(Problem details)
Read the data below line by line and state how many lines hold "computer". Nothing else belongs in the answer.

(Given data)
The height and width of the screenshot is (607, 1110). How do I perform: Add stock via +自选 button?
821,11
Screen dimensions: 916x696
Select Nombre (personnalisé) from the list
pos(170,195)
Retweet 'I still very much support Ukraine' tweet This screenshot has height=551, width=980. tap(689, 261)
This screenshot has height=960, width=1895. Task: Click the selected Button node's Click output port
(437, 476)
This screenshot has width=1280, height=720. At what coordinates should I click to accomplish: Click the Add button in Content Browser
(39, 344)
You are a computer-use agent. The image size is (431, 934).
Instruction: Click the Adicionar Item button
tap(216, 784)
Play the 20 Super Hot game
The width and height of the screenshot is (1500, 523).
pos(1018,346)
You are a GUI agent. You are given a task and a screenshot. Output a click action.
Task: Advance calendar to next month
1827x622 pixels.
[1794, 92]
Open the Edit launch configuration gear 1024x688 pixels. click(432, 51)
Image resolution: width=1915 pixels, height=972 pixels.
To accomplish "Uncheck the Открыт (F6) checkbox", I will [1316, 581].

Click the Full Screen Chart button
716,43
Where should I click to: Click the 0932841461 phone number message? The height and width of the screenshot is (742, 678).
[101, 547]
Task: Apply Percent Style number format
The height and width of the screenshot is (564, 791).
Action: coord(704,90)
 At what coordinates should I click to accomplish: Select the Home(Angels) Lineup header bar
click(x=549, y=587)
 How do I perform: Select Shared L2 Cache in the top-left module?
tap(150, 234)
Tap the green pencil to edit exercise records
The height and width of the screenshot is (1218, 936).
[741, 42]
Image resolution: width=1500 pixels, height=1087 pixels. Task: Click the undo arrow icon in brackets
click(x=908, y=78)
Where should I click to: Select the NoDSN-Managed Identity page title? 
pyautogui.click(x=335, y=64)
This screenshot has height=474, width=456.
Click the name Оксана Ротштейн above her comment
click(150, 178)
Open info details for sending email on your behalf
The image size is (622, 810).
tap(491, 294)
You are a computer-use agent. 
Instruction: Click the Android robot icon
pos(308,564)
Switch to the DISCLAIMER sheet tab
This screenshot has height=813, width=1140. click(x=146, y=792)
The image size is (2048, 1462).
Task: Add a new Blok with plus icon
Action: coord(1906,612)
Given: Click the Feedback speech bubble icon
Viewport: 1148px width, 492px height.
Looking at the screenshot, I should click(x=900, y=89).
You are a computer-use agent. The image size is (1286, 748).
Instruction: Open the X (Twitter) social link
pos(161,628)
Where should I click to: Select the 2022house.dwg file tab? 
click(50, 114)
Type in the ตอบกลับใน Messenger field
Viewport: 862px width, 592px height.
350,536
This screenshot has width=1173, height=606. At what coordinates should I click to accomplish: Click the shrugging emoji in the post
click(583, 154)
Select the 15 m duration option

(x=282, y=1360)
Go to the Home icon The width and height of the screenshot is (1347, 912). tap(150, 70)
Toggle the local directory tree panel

(Answer to this problem)
3